The surge of airstrikes is part of a ramp-up of U.S. counterterrorism operations in Yemen, and it comes roughly a month after President Trump approved the botched ground raid on an al-Qaida compound in the Shabwa province that resulted in the death of Navy SEAL Ryan Owens and an estimated 30civilians, including nine children.
The extent of damage caused by January's costly raid is still coming to light, with the Intercept recently detailing the "horror" the raid inflicted on nearby civilians. And on Thursday, a top military official told the Senate Armed Services committee that he accepts "full responsibility" for the operation.

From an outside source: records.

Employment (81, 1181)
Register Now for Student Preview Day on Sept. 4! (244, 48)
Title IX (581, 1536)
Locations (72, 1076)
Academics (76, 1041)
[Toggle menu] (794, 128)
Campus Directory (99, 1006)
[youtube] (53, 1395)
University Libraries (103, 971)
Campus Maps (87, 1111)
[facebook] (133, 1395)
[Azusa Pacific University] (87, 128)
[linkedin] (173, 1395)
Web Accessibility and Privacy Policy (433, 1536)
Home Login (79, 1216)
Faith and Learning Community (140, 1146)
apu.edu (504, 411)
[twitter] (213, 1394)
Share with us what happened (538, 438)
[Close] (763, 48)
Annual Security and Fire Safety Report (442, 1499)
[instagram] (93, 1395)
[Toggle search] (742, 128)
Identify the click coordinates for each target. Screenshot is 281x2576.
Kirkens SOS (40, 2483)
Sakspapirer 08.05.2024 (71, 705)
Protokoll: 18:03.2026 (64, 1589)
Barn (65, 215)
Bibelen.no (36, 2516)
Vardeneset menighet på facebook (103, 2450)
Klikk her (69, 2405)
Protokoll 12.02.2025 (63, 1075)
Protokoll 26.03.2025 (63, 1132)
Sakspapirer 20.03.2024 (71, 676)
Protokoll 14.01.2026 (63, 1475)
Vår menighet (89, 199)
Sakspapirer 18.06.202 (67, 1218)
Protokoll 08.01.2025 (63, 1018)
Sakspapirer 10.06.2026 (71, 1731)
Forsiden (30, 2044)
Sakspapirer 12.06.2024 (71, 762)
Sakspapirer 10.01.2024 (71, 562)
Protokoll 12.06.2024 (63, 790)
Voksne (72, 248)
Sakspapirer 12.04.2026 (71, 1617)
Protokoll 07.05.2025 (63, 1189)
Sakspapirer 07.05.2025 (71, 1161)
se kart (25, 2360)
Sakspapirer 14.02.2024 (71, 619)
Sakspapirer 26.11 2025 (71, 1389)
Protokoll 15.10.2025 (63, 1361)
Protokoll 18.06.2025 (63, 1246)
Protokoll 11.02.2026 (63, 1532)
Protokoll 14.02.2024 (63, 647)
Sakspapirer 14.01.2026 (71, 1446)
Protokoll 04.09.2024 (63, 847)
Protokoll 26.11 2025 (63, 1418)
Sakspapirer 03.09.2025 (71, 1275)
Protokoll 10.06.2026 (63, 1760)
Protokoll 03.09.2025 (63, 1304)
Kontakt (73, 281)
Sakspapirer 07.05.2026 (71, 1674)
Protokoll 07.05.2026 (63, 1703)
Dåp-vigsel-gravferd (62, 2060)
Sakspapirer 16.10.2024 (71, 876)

But, by and large, Trump and his military advisers appear unperturbed by the heavy criticism they've received in the wake of his administration's first military blunder. Trump has repeatedly characterized the raid as a success, saying it "generated large amounts of vital intelligence that will lead to many more victories in the future against our enemies." And Gen. Joseph Votel, the head of U.S. Central Command, told Senators on Thursday that after a lengthy review of the raid, he had determined the military exhibited sound judgement and decision-making in moving forward with the mission, and that there was no need for further investigations.